# DATA RECORDS:
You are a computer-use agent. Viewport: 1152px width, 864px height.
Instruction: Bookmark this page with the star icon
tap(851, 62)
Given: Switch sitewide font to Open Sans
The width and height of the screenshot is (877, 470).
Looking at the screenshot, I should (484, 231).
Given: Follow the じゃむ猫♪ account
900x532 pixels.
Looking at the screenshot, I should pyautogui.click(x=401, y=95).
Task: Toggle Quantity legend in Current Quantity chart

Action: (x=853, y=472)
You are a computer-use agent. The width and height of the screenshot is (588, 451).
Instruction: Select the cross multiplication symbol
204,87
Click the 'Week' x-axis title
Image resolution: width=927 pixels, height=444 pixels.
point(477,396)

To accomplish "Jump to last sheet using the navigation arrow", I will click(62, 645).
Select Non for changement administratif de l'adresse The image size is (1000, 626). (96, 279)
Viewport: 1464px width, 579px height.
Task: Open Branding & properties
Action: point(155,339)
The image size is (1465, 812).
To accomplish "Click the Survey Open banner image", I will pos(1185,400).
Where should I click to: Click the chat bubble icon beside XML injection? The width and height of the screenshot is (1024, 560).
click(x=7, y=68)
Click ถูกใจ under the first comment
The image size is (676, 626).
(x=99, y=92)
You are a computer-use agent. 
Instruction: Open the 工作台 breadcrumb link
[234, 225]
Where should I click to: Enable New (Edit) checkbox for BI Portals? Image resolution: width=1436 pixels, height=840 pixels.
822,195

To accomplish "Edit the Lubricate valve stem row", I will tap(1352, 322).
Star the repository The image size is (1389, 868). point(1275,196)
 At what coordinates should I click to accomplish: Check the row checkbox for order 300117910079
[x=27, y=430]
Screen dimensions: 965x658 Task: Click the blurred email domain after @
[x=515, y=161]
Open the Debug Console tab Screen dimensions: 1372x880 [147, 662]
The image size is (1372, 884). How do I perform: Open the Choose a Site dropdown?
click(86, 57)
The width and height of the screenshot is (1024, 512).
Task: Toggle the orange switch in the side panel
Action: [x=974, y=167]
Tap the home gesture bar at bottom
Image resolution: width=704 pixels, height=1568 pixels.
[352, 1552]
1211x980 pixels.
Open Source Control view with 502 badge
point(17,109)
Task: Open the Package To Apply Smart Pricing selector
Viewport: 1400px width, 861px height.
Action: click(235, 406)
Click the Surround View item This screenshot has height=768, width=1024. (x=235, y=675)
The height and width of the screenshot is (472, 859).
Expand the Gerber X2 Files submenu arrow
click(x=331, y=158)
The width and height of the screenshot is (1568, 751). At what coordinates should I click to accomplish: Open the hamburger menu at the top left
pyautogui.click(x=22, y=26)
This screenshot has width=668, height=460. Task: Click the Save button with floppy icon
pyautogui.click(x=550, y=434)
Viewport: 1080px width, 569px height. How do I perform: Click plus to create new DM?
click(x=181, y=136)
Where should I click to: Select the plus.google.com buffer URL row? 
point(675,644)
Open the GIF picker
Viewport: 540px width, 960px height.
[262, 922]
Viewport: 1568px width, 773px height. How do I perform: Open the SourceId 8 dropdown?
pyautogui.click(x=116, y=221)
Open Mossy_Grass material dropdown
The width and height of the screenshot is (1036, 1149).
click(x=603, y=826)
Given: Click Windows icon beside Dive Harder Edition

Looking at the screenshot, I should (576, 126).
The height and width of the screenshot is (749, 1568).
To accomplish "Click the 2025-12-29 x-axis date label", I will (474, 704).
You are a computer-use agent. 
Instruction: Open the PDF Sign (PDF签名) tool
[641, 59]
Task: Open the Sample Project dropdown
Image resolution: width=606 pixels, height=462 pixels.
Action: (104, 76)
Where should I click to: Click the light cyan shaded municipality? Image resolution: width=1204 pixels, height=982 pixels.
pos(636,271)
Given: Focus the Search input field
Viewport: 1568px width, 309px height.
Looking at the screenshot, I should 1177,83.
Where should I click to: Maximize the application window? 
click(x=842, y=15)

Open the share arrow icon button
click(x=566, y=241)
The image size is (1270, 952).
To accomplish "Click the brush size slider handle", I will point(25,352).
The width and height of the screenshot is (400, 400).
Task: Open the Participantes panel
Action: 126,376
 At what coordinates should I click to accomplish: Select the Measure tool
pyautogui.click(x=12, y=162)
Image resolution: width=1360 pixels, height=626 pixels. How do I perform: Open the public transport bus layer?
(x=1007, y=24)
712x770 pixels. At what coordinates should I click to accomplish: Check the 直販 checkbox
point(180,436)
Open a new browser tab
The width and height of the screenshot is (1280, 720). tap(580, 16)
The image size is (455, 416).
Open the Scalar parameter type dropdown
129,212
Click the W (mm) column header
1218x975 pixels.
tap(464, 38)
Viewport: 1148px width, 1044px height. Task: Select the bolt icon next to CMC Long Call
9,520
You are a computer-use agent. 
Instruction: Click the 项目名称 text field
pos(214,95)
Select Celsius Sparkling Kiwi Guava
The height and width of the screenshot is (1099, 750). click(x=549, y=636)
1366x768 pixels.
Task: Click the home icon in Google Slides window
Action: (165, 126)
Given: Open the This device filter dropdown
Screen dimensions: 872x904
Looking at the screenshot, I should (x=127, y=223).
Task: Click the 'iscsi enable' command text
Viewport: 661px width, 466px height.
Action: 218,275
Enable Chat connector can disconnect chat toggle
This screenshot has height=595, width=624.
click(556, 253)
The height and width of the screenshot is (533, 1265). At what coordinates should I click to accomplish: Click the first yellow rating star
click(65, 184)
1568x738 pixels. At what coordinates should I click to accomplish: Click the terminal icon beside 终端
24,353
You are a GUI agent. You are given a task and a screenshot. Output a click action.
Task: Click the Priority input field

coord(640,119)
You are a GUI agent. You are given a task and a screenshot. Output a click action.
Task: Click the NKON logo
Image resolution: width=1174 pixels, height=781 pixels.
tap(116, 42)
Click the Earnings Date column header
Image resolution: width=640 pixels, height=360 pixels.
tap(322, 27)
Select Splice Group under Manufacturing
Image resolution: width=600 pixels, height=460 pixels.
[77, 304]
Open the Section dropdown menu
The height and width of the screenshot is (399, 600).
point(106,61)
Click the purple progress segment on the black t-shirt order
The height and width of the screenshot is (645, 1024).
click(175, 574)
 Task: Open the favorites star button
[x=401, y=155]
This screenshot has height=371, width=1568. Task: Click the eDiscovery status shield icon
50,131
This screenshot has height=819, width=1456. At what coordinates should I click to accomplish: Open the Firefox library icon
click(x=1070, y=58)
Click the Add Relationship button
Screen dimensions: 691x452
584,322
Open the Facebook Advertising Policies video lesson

# WRITTEN REQUEST:
Rewrite the rows above, putting "screen assistant" wherever "computer-use agent" appears and leaving everything else untouched.

# EXERCISE RESULT:
You are a screen assistant. Viewport: 1152px width, 864px height.
Instruction: Bookmark this page with the star icon
tap(851, 62)
Given: Switch sitewide font to Open Sans
The width and height of the screenshot is (877, 470).
Looking at the screenshot, I should (484, 231).
Given: Follow the じゃむ猫♪ account
900x532 pixels.
Looking at the screenshot, I should pyautogui.click(x=401, y=95).
Task: Toggle Quantity legend in Current Quantity chart

Action: (x=853, y=472)
You are a screen assistant. The width and height of the screenshot is (588, 451).
Instruction: Select the cross multiplication symbol
204,87
Click the 'Week' x-axis title
Image resolution: width=927 pixels, height=444 pixels.
point(477,396)

To accomplish "Jump to last sheet using the navigation arrow", I will click(62, 645).
Select Non for changement administratif de l'adresse The image size is (1000, 626). (96, 279)
Viewport: 1464px width, 579px height.
Task: Open Branding & properties
Action: point(155,339)
The image size is (1465, 812).
To accomplish "Click the Survey Open banner image", I will pos(1185,400).
Where should I click to: Click the chat bubble icon beside XML injection? The width and height of the screenshot is (1024, 560).
click(x=7, y=68)
Click ถูกใจ under the first comment
The image size is (676, 626).
(x=99, y=92)
You are a screen assistant. 
Instruction: Open the 工作台 breadcrumb link
[234, 225]
Where should I click to: Enable New (Edit) checkbox for BI Portals? Image resolution: width=1436 pixels, height=840 pixels.
822,195

To accomplish "Edit the Lubricate valve stem row", I will tap(1352, 322).
Star the repository The image size is (1389, 868). point(1275,196)
 At what coordinates should I click to accomplish: Check the row checkbox for order 300117910079
[x=27, y=430]
Screen dimensions: 965x658 Task: Click the blurred email domain after @
[x=515, y=161]
Open the Debug Console tab Screen dimensions: 1372x880 [147, 662]
The image size is (1372, 884). How do I perform: Open the Choose a Site dropdown?
click(86, 57)
The width and height of the screenshot is (1024, 512).
Task: Toggle the orange switch in the side panel
Action: [x=974, y=167]
Tap the home gesture bar at bottom
Image resolution: width=704 pixels, height=1568 pixels.
[352, 1552]
1211x980 pixels.
Open Source Control view with 502 badge
point(17,109)
Task: Open the Package To Apply Smart Pricing selector
Viewport: 1400px width, 861px height.
Action: click(235, 406)
Click the Surround View item This screenshot has height=768, width=1024. (x=235, y=675)
The height and width of the screenshot is (472, 859).
Expand the Gerber X2 Files submenu arrow
click(x=331, y=158)
The width and height of the screenshot is (1568, 751). At what coordinates should I click to accomplish: Open the hamburger menu at the top left
pyautogui.click(x=22, y=26)
This screenshot has width=668, height=460. Task: Click the Save button with floppy icon
pyautogui.click(x=550, y=434)
Viewport: 1080px width, 569px height. How do I perform: Click plus to create new DM?
click(x=181, y=136)
Where should I click to: Select the plus.google.com buffer URL row? 
point(675,644)
Open the GIF picker
Viewport: 540px width, 960px height.
[262, 922]
Viewport: 1568px width, 773px height. How do I perform: Open the SourceId 8 dropdown?
pyautogui.click(x=116, y=221)
Open Mossy_Grass material dropdown
The width and height of the screenshot is (1036, 1149).
click(x=603, y=826)
Given: Click Windows icon beside Dive Harder Edition

Looking at the screenshot, I should (576, 126).
The height and width of the screenshot is (749, 1568).
To accomplish "Click the 2025-12-29 x-axis date label", I will (474, 704).
You are a screen assistant. 
Instruction: Open the PDF Sign (PDF签名) tool
[641, 59]
Task: Open the Sample Project dropdown
Image resolution: width=606 pixels, height=462 pixels.
Action: (104, 76)
Where should I click to: Click the light cyan shaded municipality? Image resolution: width=1204 pixels, height=982 pixels.
pos(636,271)
Given: Focus the Search input field
Viewport: 1568px width, 309px height.
Looking at the screenshot, I should 1177,83.
Where should I click to: Maximize the application window? 
click(x=842, y=15)

Open the share arrow icon button
click(x=566, y=241)
The image size is (1270, 952).
To accomplish "Click the brush size slider handle", I will point(25,352).
The width and height of the screenshot is (400, 400).
Task: Open the Participantes panel
Action: 126,376
 At what coordinates should I click to accomplish: Select the Measure tool
pyautogui.click(x=12, y=162)
Image resolution: width=1360 pixels, height=626 pixels. How do I perform: Open the public transport bus layer?
(x=1007, y=24)
712x770 pixels. At what coordinates should I click to accomplish: Check the 直販 checkbox
point(180,436)
Open a new browser tab
The width and height of the screenshot is (1280, 720). tap(580, 16)
The image size is (455, 416).
Open the Scalar parameter type dropdown
129,212
Click the W (mm) column header
1218x975 pixels.
tap(464, 38)
Viewport: 1148px width, 1044px height. Task: Select the bolt icon next to CMC Long Call
9,520
You are a screen assistant. 
Instruction: Click the 项目名称 text field
pos(214,95)
Select Celsius Sparkling Kiwi Guava
The height and width of the screenshot is (1099, 750). click(x=549, y=636)
1366x768 pixels.
Task: Click the home icon in Google Slides window
Action: (165, 126)
Given: Open the This device filter dropdown
Screen dimensions: 872x904
Looking at the screenshot, I should (x=127, y=223).
Task: Click the 'iscsi enable' command text
Viewport: 661px width, 466px height.
Action: 218,275
Enable Chat connector can disconnect chat toggle
This screenshot has height=595, width=624.
click(556, 253)
The height and width of the screenshot is (533, 1265). At what coordinates should I click to accomplish: Click the first yellow rating star
click(65, 184)
1568x738 pixels. At what coordinates should I click to accomplish: Click the terminal icon beside 终端
24,353
You are a GUI agent. You are given a task and a screenshot. Output a click action.
Task: Click the Priority input field

coord(640,119)
You are a GUI agent. You are given a task and a screenshot. Output a click action.
Task: Click the NKON logo
Image resolution: width=1174 pixels, height=781 pixels.
tap(116, 42)
Click the Earnings Date column header
Image resolution: width=640 pixels, height=360 pixels.
tap(322, 27)
Select Splice Group under Manufacturing
Image resolution: width=600 pixels, height=460 pixels.
[77, 304]
Open the Section dropdown menu
The height and width of the screenshot is (399, 600).
point(106,61)
Click the purple progress segment on the black t-shirt order
The height and width of the screenshot is (645, 1024).
click(175, 574)
 Task: Open the favorites star button
[x=401, y=155]
This screenshot has height=371, width=1568. Task: Click the eDiscovery status shield icon
50,131
This screenshot has height=819, width=1456. At what coordinates should I click to accomplish: Open the Firefox library icon
click(x=1070, y=58)
Click the Add Relationship button
Screen dimensions: 691x452
584,322
Open the Facebook Advertising Policies video lesson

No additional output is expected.